Leading Indicators…by Gerald Frendt

 Is the worst, over yet?  After a long cold winter, with high heat bills, that question is being asked all over St. Clair County in regards to the weather… the bump-up in last weeks stock market prompted the same question about the economy in general, and home owners and real estate brokers are applying the question to their main area of concern – the real estate market. And then, there’s the Detroit Lions…

 Unfortunately, the answer to all of these questions is the same – it’s too soon to tell. So we look for clues or leading indicators. 
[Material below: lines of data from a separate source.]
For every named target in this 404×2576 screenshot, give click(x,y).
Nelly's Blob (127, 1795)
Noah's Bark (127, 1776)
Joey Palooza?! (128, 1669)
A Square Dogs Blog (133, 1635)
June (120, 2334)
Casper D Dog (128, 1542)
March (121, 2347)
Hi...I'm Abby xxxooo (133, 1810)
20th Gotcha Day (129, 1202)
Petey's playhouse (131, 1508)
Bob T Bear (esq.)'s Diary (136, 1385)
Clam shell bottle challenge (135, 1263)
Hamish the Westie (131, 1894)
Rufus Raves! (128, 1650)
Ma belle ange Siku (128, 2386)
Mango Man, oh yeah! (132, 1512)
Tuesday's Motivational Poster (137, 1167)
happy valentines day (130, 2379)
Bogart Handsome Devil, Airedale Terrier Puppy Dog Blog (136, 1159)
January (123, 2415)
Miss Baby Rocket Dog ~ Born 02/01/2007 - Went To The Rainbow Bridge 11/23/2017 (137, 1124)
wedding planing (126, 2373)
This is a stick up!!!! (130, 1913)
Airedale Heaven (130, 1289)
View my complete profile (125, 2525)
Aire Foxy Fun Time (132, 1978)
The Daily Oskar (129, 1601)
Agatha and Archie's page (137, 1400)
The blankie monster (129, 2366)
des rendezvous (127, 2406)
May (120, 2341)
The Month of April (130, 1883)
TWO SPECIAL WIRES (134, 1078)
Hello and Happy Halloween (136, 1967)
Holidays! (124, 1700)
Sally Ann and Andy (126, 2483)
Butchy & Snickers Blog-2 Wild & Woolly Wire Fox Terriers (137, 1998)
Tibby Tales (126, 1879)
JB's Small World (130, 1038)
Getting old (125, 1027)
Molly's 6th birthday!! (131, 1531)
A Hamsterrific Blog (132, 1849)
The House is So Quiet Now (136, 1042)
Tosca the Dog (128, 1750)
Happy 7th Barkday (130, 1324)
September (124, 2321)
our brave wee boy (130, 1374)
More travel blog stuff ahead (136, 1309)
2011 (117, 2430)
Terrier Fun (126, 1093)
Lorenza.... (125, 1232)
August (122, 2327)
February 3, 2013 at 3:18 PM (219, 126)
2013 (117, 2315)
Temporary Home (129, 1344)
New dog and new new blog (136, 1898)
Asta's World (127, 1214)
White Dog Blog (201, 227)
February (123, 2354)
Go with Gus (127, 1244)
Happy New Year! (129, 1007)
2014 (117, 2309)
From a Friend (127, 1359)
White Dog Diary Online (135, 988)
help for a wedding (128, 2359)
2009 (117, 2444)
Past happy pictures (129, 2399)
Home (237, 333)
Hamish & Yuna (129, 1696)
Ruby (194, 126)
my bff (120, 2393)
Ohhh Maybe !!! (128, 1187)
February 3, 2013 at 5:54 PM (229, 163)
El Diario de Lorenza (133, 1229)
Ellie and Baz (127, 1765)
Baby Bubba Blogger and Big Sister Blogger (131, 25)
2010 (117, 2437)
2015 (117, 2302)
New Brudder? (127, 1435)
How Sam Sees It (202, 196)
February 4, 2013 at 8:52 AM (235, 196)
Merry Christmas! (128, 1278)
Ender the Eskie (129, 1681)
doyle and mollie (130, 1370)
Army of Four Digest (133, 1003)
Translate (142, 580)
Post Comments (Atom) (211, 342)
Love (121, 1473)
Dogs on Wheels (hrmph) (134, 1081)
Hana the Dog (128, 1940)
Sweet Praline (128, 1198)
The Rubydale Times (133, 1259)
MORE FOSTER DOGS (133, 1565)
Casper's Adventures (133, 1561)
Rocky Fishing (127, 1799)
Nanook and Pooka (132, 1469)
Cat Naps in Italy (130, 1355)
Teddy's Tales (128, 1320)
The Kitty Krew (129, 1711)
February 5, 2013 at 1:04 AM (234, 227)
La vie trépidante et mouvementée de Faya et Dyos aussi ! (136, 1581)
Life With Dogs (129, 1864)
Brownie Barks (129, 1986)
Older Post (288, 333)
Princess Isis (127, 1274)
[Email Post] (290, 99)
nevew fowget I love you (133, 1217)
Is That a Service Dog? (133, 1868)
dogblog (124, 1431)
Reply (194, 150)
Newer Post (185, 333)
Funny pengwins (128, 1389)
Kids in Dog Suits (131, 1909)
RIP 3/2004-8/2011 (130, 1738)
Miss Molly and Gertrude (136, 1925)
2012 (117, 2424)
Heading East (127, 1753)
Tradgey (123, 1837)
 When it comes to the real estate market, it has been in steady decline for the past three years.  In 2006, prices held steady, but the number of sales fell by 26%, then came 2007, with another 8% decline in units sold, but also with a 15% decline in the average sale price.  The number of sales in 2008, rebounded to the 2006 level, but the average sale price declined another 16%.  The major force is the size of the foreclosure supply.  When a home is foreclosed it takes about six or eight months before it comes back to the market for resale, and then it competes with existing supply.  There were 453 homes sold by the sheriff in 2005, and they mostly came to market in 2006; 706 foreclosures in 2006, fed the 2007 market; 971 in 2007 hit an already over supplied market last year, and most of last years 1,204 foreclosures will impact this year’s supply of homes.  Last year there were approximately 1,460 homes sold through two Multiple Listing Service systems.  That means foreclosure sales would account for more than 80% of total residential sales at today’s level of demand.  The leading indicator will be the number of foreclosure sales – it has to start coming down before the market will improve.

 Other leading indicators – for the weather it has always been seeing a robin.. for the economy, watch the Dow Jones, and for the Lions, it will be when Bill Ford sells the team.